Mon enfance a été surtout bercée par Brel et Brassens, et dans une moindre mesure par Led Zeppelin, les Beatles, et Pink Floyd. Rien de bien extraordinaire me direz vous. Mais le jour où ma sœur est partie de la maison, elle ma légué, en plus d’un best of de Police, deux albums d’AC/DC : “Highway to Hell” et “High Voltage” (du bon et du lourd, comme vous voyez). Ce fut ma première révélation. Mais la claque suivante allais faire bien plus mal. Arrivant au collège avec AC/DC dans le walkman, un pote me dis: “Tu écoute du hard ? Attend je vais t’en passer”. Et lendemain, il me file Hell awaits, de Slayer ! Le contraste était frappant, mais j’ai adoré ça. J’avais vu les portes du Paradis avec AC/DC, mais là Dieu était en train de ma taper sur l’épaule et de me payer un coup à boire (a moins que ce ne soit Satan, allez savoir). Ensuite ça s’est enchainé, Iron Maiden et Guns en seconde, Pantera et Virgin Steele en première, Nirvana, puis Metallica, Helloween, Manowar, Sepultura et enfin RATM en terminale. La machine métal était lancée, et elle ne s’est pas arrêtée.

Bon il faut avouer, je suis resté au stade ado, je ne cherche que rarement le groupe de deathcore progressif islandais qui viens de sortir, je laisse ça à Stein, il fait ça beaucoup mieux que moi. J’adore le Nu Metal (mon dieu que cette appellation est moche et ne veux rien dire) qui si j’en crois les magazines (et les gens), est un sous résidus de métal formaté pour le minettes. Et bien tant pis, je m’éclate avec Limp Bizkit, Linkin Park, Papa Roach, Deftones, Korn, SOAD, et bien d’autres, tout autant qu’avec mes vieux Sepultura, Pantera, Kreator (ça c’était bon, Coma of Soul, un must have que bien évidemment je n’ai pas :-( ) et tout ces vrais groupes de bon gros métal de papa.

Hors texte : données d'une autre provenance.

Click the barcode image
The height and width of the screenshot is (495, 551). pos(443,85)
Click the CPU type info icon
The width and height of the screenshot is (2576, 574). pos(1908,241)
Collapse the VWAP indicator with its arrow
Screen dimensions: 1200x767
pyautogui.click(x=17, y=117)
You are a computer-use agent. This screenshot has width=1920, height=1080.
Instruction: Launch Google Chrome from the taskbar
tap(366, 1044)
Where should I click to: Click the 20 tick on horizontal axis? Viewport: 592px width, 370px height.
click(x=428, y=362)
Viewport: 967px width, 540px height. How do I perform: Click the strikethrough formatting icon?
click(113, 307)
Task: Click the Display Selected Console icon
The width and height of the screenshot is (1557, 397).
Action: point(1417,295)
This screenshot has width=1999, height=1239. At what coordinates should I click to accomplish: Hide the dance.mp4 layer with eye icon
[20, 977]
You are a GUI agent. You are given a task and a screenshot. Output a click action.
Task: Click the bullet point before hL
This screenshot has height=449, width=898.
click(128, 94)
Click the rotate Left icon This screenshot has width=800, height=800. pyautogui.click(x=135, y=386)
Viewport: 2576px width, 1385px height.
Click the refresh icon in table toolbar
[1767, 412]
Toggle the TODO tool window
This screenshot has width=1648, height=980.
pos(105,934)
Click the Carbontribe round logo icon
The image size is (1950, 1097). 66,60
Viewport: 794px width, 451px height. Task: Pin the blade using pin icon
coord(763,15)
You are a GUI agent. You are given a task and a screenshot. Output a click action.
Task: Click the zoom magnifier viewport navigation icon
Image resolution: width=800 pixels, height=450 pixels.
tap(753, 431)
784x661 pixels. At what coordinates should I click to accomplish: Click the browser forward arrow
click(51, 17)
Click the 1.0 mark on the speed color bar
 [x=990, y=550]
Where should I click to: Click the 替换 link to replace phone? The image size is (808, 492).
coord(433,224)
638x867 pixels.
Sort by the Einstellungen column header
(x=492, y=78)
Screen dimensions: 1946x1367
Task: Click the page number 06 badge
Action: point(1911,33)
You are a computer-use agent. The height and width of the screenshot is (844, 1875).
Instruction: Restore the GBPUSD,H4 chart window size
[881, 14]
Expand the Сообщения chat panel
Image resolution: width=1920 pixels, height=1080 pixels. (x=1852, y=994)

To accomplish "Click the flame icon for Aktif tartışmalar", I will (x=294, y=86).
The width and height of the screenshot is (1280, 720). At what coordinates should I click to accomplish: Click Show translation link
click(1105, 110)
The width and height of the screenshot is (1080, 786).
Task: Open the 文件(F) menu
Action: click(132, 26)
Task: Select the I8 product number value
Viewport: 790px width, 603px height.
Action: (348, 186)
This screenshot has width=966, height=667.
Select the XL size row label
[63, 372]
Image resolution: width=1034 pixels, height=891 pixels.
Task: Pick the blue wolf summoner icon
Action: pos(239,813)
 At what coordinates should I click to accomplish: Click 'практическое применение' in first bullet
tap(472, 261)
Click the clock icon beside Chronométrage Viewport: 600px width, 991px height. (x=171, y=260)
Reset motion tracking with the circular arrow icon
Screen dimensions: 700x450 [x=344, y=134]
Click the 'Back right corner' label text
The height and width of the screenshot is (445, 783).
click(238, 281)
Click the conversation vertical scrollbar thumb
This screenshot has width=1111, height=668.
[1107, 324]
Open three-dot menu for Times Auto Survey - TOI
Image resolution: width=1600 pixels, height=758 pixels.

Je me suis certes assagi avec le temps (Zazie fut une découverte étonnante en concert, ainsi que De Palmas), j’écoute la variété, la pop, et même un peu de blues et de jazz avec une certaine ouverture d’esprit, mais ma préférence va aux décibels, quoi qu’il arrive. Mon choix est simple, peu m’importe de savoir si c’est commercial ou intimiste, major ou indé, mainstream ou underground, tout ce qui compte c’est de savoir si je prend du plaisir en écoutant la musique, et la la réponse est souvent oui.

Et la guitare alors ? Elle est venue naturellement. Une acoustique déglinguée trainait à la maison, je la gratouillait de temps en temps. Avec un pote on écrivait des textes de chansons, mais on aurais aimé les mettre en musique. Il tâtait de la batterie, un pote s’était mis à la basse. Il fallait un guitariste, ce fut moi. Le groupe n’a jamais eu l’embryon d’une existence, mais la guitare est restée. Depuis le nombre des instruments à augmenté, plus que ma technique: deux électriques, une folk, une classique, et même une basse. Quand au home studio, l’idée était simple, comment faire de la musique de groupe quand on est tout seul ? On s’enregistre en plusieurs fois, on remplace la batterie par une drum machine, et le tour est joué (enfin si on veux, il faux aussi un minimum de talent). D’où l’investissement dans une bonne carte son, et tout ce qui va avec, même si le tout n’a que peut servi pour le moment.

Et enfin, merci à PiR, Stein et Vince, qui au détour d’un repas de retrouvailles d’anciens de l’IUT m’ont appris qu’ils avaient un petit groupe, juste pour l’éclate, et que si je voulais venir taper le bœuf avec eux, pas de problème. Et me voilà en l’espace de deux répétitions, PingMachiniste à part entière. Raaaaah, la consécration enfin, l’alcool, les femmes (euh enfin bientôt, enfin j’espère, euh on m’aurait mentit ?). Enfin voilà, je prend un plaisir immense à jouer avec eux, et ils m’ont permis de me faire les dents comme ingé sons, avec beaucoup de patience et de gentillesse. Merci à vous trois.